» **EXERCISE 1**:
Answer these from the fact sheet on women in Parliament, one per line:
(a) Roughly how many signatures did the 1891 petition collect?
(b) In what year did Parliament limit the vote to male ratepayers only?
(c) Who was the first female candidate for the Council?
» **EXERCISE 2**:
In the fact sheet on women in Parliament, rewrite the paragraph that begins "The Electoral Act of 1863" in fewer words, keeping its main facts.
» **EXERCISE 3**:
Write the next part of the fact sheet on women in Parliament, picking up after its last sentence.

Fact Sheet I4

Fact Sheet I4 Women in Parliament


Summary: Women first voted in Victorian elections in 1908, but could not become members of Parliament until 1924. Since then Victoria has had many female members, including ministers, Speakers and a female Premier.

Women and the vote

First women to run for Parliament

First female Assembly members

First female Council members

Trend since the first female members

Women in cabinet

Presiding officers

First female Governor

Female Clerks

Breastfeeding in the Chamber


Women and the vote

Victorian women could not vote in State elections until 1908, making Victoria the last state to give women the vote.  From 1889 to 1908 many private members’ bills were introduced in an effort to grant women voting rights.

Victorian women first voted in the Legislative Council election of 1910, and then in the general election of 1911.  It wasn't until 1924 that women were allowed to stand for Parliament in Victoria. 

Resistance to granting women the vote

Many arguments were raised in both Houses of Parliament against women voting, including:

• women will be harmed by the rough and tumble of political life

• women have no interest in political matters

• women will only vote as their husbands tell them to

• the majority of women do not want to vote

• women should influence Victoria through family duties, not by voting

• women are naturally incapable of performing the same duties as men

• legislation will become hysterical, as men will have no check on women’s behaviour

• women have something higher and nobler to aim at than voting. They have their homes to look after, and children to raise.

Parliament granted women the vote accidentally

Parliament accidentally granted women the right to vote in Legislative Assembly elections in 1863.

The Electoral Act of 1863 allowed all ratepayers listed on local municipal rolls to vote in Assembly elections. Parliament had overlooked a local government law which included women in municipal rolls for local government elections. Those women could vote in the general election of 1864.

Parliament reversed its error in 1865 by restricting the vote to male ratepayers only. It took 43 years before women were again granted the vote in Victoria.

Monster petition

In 1891 members of women’s suffrage groups collected signatures for a petition requesting the vote for women. They collected almost 30,000 signatures, a record at the time.

Premier James Munro tabled the petition in Parliament on 29 September 1891.  The petitioners believed that ‘Women should Vote on Equal terms with Men’ and asked the Assembly to give women the vote.

The original signature sheets are stuck to a fabric backing, creating a continuous list of signatures almost 260 metres long.  The petition is stored at the Public Record Office and is searchable online.

First women to run for Parliament

Women could not stand for election until 1924. The first female candidate for the Assembly was Alicia Katz, who ran as a Labor Party member in the Barwon electorate in 1924.

The first female candidate for the Council was Grace Muriel Stratton.  She stood as an independent in the Higinbotham electorate in 1952. 

Both candidates were unsuccessful.

» **SUPPLIED MATERIAL**:

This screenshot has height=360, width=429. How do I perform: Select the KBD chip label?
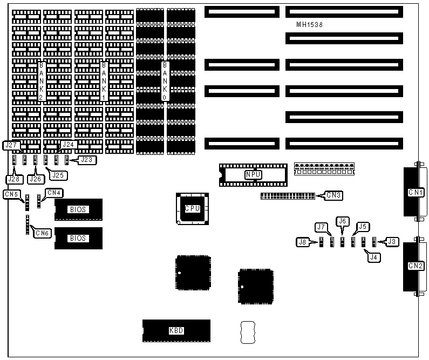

» **TASK RESULT 1**:
(a) Almost 30,000
(b) 1865
(c) Grace Muriel Stratton

» **TASK RESULT 2**:
The 1863 Electoral Act let every ratepayer on local municipal rolls vote in Assembly elections. Because Parliament had overlooked a local government law that put women on those rolls, those women could vote in the 1864 general election.

» **TASK RESULT 3**:
First female Assembly members

The first female member of the Parliament of Victoria was Lady Millie Peacock. Her husband, Sir Alexander Peacock, died while he was the member for Allandale. Lady Millie was elected unopposed at the subsequent by-election in 1933.

Lady Millie only made one speech during her time in Parliament, in support of improving working conditions in shops and factories.  She did not seek re-election.

Ivy Weber was the first woman elected to the Parliament of Victoria at a general election. She was the independent member for Nunawading from 1937 to 1943. She had 11 children and was a member of the Women's Christian Temperance Union and the National Council of Women.  

First female Council members

The first women to win a seat in the Legislative Council were Gracia Baylor, Liberal member for Boronia Province, and Joan Coxsedge, Labor Member for Melbourne West. Both were successful in the 1979 election.

Trend since the first female members

Between 1948 and 1967 there were no female members in the Victorian Parliament. This followed the general trend of women resuming traditional gender roles after the end of the Second World War, as men returned from service.

Five women were elected to Parliament in the 1970s. Since then women’s participation has steadily increased to the current 53 female members of Parliament.

Women in cabinet

In 1990 Joan Kirner became the first female Premier of Victoria, and the second in Australia.  She is still the only woman to be Victorian Premier. She held power from 10 August 1990 until 3 October 1992.

Pauline Toner was the first female minister in Victoria. She was appointed minister for Community Welfare Services in 1982.

There are currently 11 female ministers.

Presiding officers

In 2003, Judy Maddigan was elected as the Assembly’s first female Speaker. Before this she was the first woman to be Deputy Speaker.

Monica Gould was the first female President of the Legislative Council. She was also elected in 2003.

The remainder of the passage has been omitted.